Text
Generally you either prove it by induction.

(I was thinking you could prove it directly by squaring the more basic result of the sum of the first n integers:

Σi = (n)(n+1)/2 = 1 +2 + ... + n

but apparently you can't)

Inductive proof:

Assume Σi²_i=1_(n-1) = (n-1)(2n-1)(n)/6

Then Σi²_i=1_n = Σi²_i=1_(n-1) + n²

= (n-1)(2n-1)(n)/6 + n²

= [ (n-1)(2n-1)(n) + 6n² ]/6

= [ (n-1)(2n-1) + 6n ] * n/6

= [ 2n²-3n+1 + 6n ] * n/6

= [ 2n²+3n+1 ] * n/6

= (n+1)(2n+1)n/6

QED.

- yasiru89Lv 61 decade ago
Let me present something very general, never let people get away with induction as if they derived it,

consider,

f(n) = n^r .(n+1)^r - n^r .(n-1)^r -----(1)

f(1) + f(2) +...+f(n) = n^r .(n+1)^r

and the binomial theorem gives,

f(n) /2 = rC1.n^(2r-1) + rC3.n^(2r-3)+....

putting (n-1),(n-2),...,2,1 in succession for n and adding we have,

n^r.(n+1)^r /2 = rC1 S(2r-1) + rC3 S(2r-3) +...

where S(2r -k) is a sum of odd powers of integers.

substitute a suitable r and get S1,S2,etc.

Now find a similar relation for sums of even powers of integers, all you have to do is change a negative sign in (1)

What you need to do
Repeat everything in the sum-of-squares text from "f(1) + f(2) +...+f(n)" down to "powers of integers.", word for word.

Information supplied
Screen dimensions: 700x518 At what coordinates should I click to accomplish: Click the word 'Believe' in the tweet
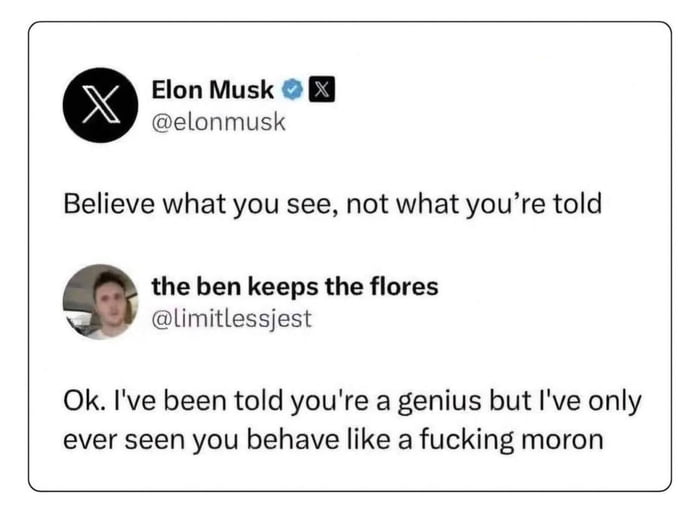click(103, 204)
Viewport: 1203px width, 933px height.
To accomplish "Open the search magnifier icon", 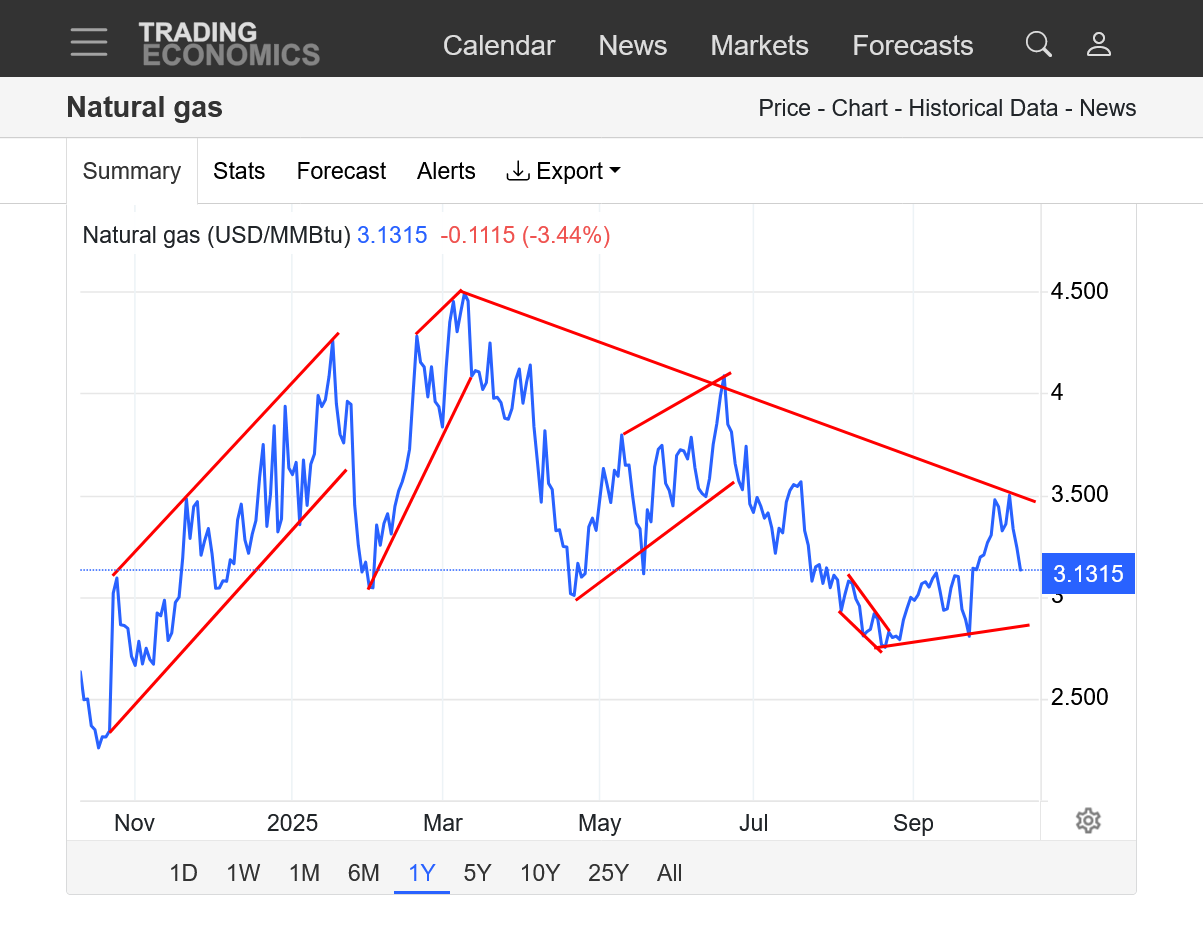I will (1039, 44).
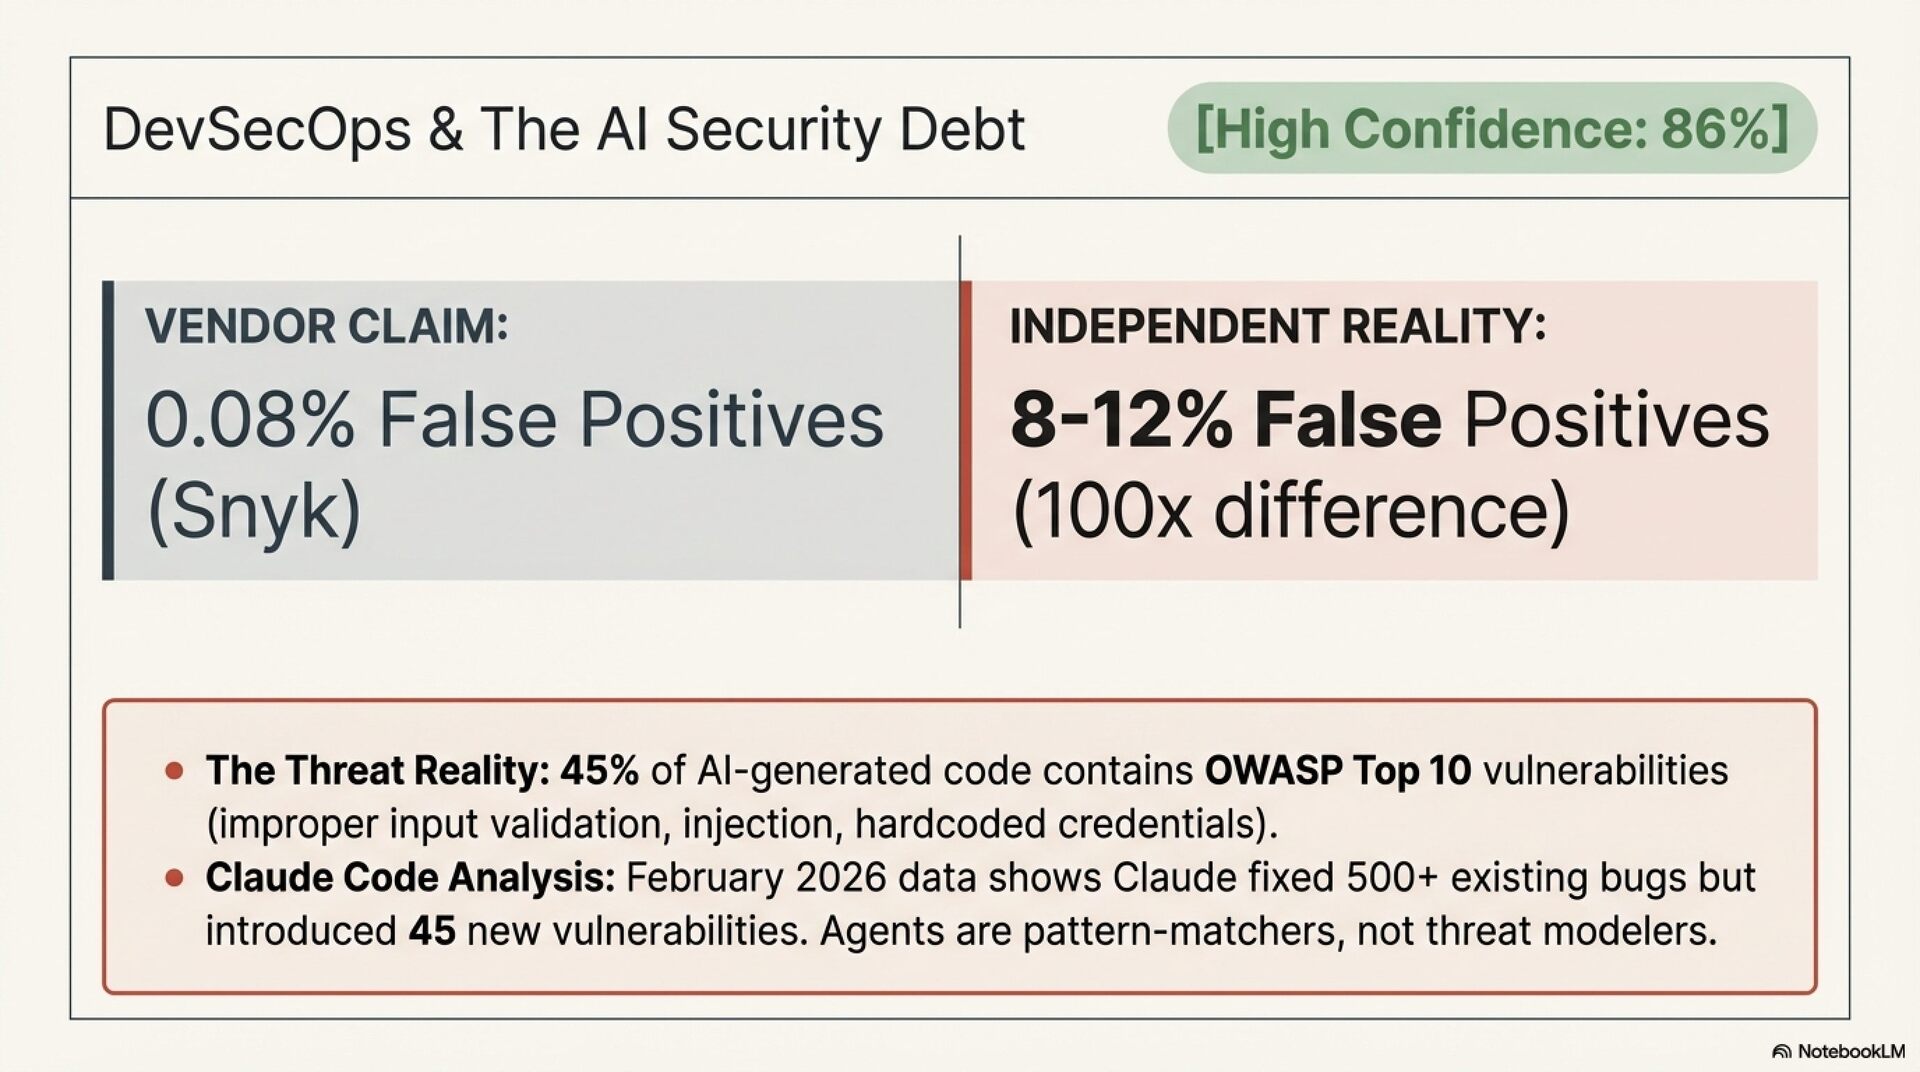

Solution to this task
f(1) + f(2) +...+f(n) = n^r .(n+1)^r

and the binomial theorem gives,

f(n) /2 = rC1.n^(2r-1) + rC3.n^(2r-3)+....

putting (n-1),(n-2),...,2,1 in succession for n and adding we have,

n^r.(n+1)^r /2 = rC1 S(2r-1) + rC3 S(2r-3) +...

where S(2r -k) is a sum of odd powers of integers.